3. Riya’ yang datang setelah selesai melakukan ibadah

Ketika orang sudah ikhlas dari awal beramal hingga akhir amalannya, ada godaan yang datang ketika selesai melakukan amalan ibadah. Misalnya saat dia selesai sholat kemudian tiba-tiba ada yang memuji sholatnya. Menurut para ulama, hal ini tidak merusak ibadah.

Dari Abu Dzar Radhiyallahu ‘Anhu, seseorang berkata kepada Rasulullah Shallallahu ‘Alaihi wa Sallam, “Apa pendapat engkau tentang seseorang yang beramal satu amalan kebaikan dan manusia memujinya atas amalan tersebut?”

Rasulullah Shallallahu ‘Alaihi wa Sallam menjawab;

تِلْكَ عَاجِلُ يُشْرَى المُؤْمِنِ

“Itu adalah penyegeraan berita gembira bagi si mukmin (yang datangnya dari Allah Subhanahu wa Ta’ala).” HR. Muslim No. 2642

Tapi kita jangan terlena dengan pujian-pujian manusia. Karena dikhawatirkan akan merusak amalan-amalan setelahnya.

Data yang diberikan:
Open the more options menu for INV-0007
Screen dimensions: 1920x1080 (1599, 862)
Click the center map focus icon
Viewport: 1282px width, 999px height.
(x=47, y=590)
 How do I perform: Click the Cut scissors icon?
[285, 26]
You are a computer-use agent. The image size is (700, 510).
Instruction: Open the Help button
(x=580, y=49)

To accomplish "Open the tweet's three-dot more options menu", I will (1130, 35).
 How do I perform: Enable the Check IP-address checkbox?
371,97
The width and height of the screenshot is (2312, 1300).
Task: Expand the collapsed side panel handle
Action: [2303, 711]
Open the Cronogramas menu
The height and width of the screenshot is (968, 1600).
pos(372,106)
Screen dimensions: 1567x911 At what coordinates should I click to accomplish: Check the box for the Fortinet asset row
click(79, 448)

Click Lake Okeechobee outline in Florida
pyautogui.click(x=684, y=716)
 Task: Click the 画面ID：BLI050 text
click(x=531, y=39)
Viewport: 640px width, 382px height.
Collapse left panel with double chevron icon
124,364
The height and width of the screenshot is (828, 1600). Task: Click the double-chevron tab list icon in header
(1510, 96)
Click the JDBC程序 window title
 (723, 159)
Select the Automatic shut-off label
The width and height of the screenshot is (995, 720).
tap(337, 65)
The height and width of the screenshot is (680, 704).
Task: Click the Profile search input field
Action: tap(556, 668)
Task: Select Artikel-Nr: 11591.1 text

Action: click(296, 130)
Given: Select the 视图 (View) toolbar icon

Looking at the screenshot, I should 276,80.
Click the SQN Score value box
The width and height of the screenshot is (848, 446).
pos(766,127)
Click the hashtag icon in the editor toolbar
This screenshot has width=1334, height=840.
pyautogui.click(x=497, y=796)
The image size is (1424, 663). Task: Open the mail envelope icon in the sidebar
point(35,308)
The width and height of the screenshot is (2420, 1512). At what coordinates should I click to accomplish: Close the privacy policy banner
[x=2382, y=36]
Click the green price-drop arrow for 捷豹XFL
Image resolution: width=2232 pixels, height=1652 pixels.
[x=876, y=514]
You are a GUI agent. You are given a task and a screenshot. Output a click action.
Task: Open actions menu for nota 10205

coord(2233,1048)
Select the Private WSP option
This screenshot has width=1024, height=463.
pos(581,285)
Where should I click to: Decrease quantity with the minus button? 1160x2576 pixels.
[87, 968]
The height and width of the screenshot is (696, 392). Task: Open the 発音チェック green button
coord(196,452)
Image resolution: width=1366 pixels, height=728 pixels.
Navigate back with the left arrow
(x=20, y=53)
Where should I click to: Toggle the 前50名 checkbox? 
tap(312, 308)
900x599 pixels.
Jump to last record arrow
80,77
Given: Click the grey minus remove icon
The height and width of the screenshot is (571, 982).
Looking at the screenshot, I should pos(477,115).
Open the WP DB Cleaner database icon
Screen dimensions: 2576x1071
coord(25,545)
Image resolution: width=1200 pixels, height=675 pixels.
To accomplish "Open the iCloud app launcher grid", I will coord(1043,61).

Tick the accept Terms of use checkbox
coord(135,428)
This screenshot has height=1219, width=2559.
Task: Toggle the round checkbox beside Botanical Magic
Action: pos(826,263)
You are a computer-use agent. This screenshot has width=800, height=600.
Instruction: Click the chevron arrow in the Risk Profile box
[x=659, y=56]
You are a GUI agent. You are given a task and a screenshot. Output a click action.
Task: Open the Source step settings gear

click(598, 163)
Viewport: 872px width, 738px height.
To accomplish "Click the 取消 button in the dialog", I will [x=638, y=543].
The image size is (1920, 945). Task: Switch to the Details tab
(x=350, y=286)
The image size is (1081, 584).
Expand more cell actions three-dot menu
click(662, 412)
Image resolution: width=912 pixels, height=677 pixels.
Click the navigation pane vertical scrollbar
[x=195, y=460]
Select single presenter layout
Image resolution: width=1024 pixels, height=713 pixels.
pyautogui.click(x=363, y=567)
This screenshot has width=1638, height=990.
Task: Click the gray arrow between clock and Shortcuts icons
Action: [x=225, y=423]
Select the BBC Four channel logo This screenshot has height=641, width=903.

Kerjakan ini: Dalam teks tentang riya' di atas, apakah menurut para ulama pujian yang datang setelah seseorang selesai sholat merusak ibadahnya?

Hasil latihan: Tidak, hal itu tidak merusak ibadah.